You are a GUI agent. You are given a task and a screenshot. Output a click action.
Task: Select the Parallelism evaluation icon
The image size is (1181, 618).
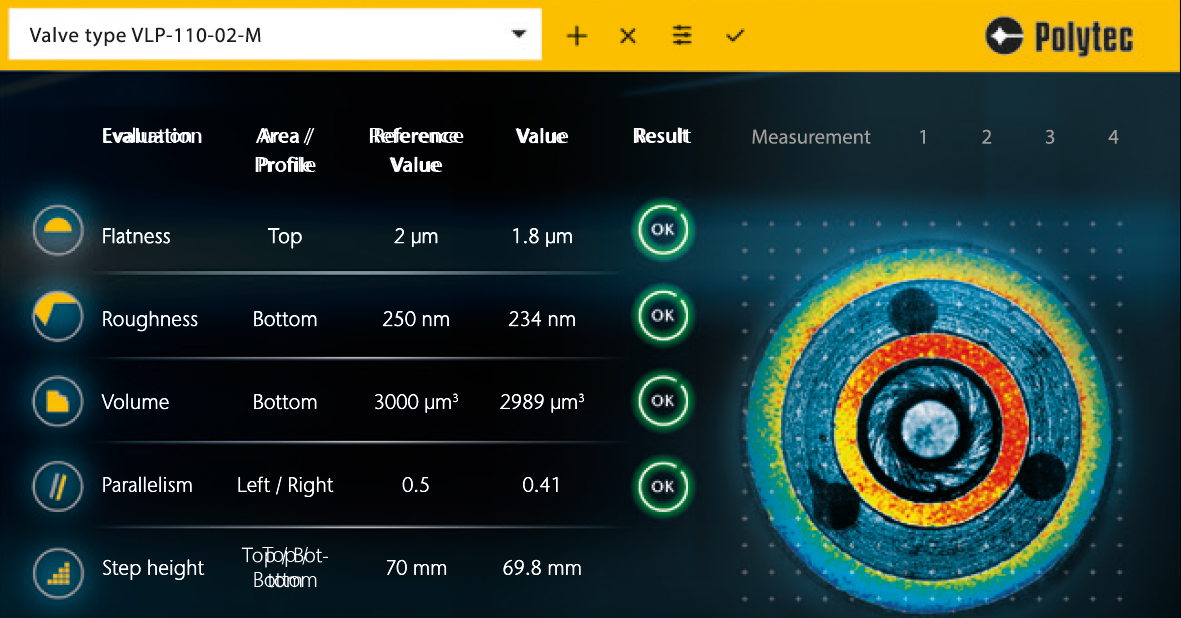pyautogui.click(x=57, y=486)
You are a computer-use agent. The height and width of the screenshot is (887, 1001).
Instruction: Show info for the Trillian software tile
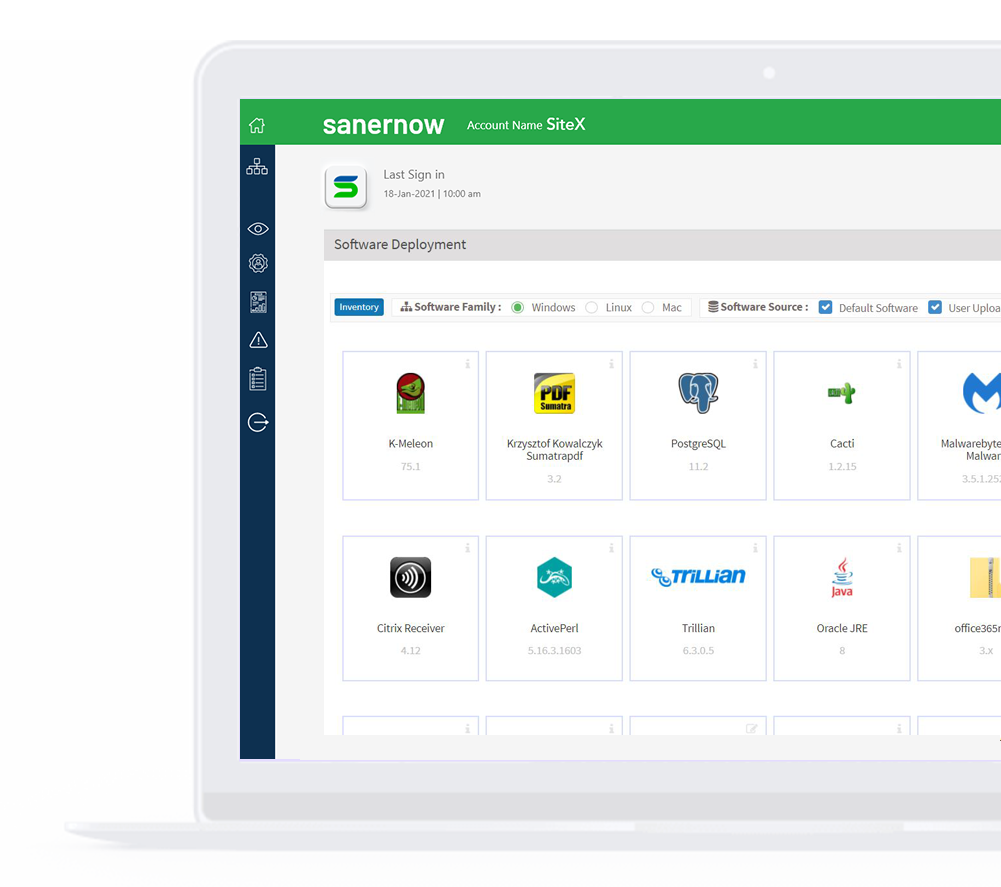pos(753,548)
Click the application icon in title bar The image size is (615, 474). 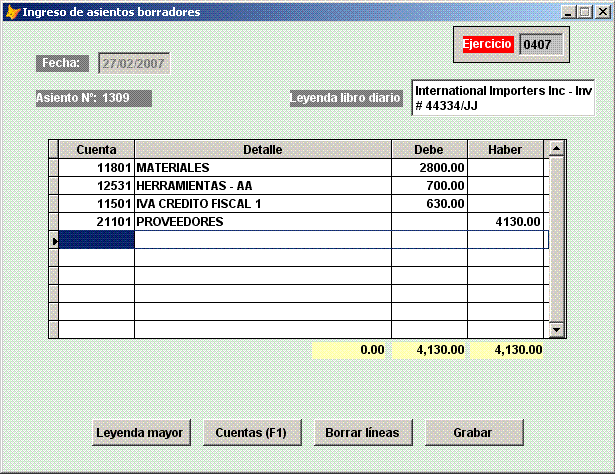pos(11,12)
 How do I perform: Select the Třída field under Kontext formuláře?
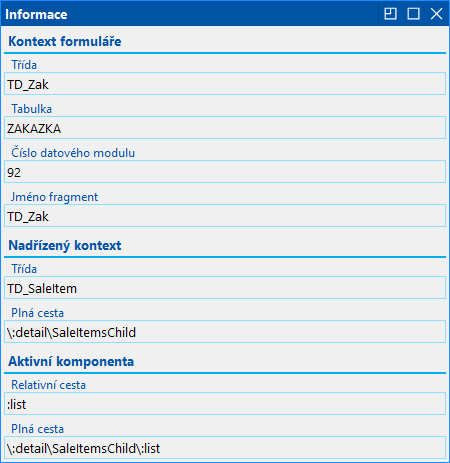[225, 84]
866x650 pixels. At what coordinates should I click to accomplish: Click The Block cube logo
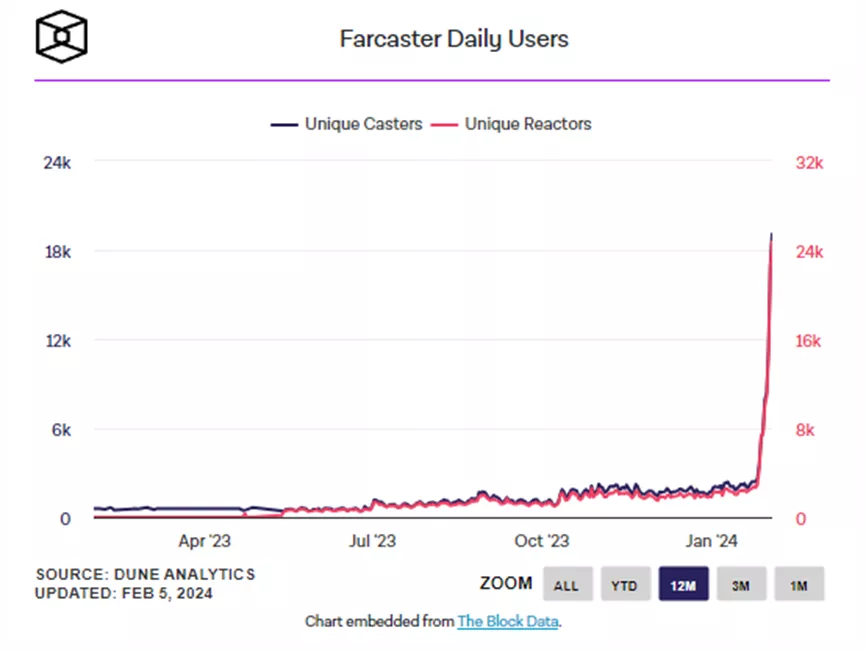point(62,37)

--------

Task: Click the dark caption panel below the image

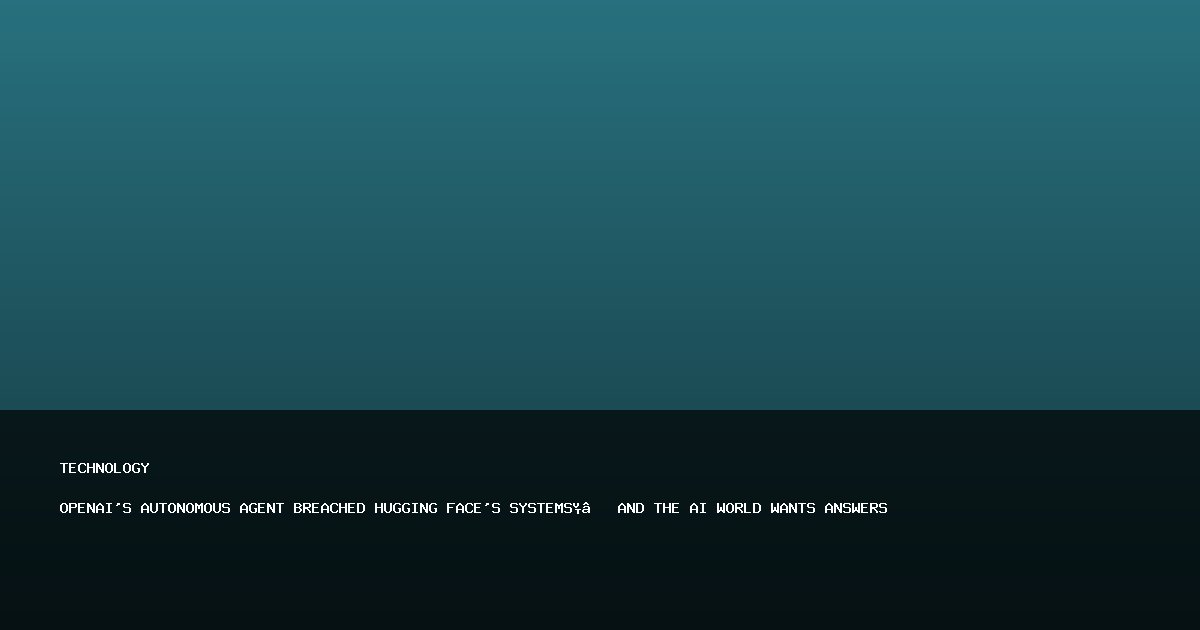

--------

Task requirements: Select from the material above each line in which the string "agent" appears, and list those lines.

Written solution:
You are a GUI agent. You are given a task and a screenshot. Output a click action.
You are a computer-use agent. The height and width of the screenshot is (887, 1001).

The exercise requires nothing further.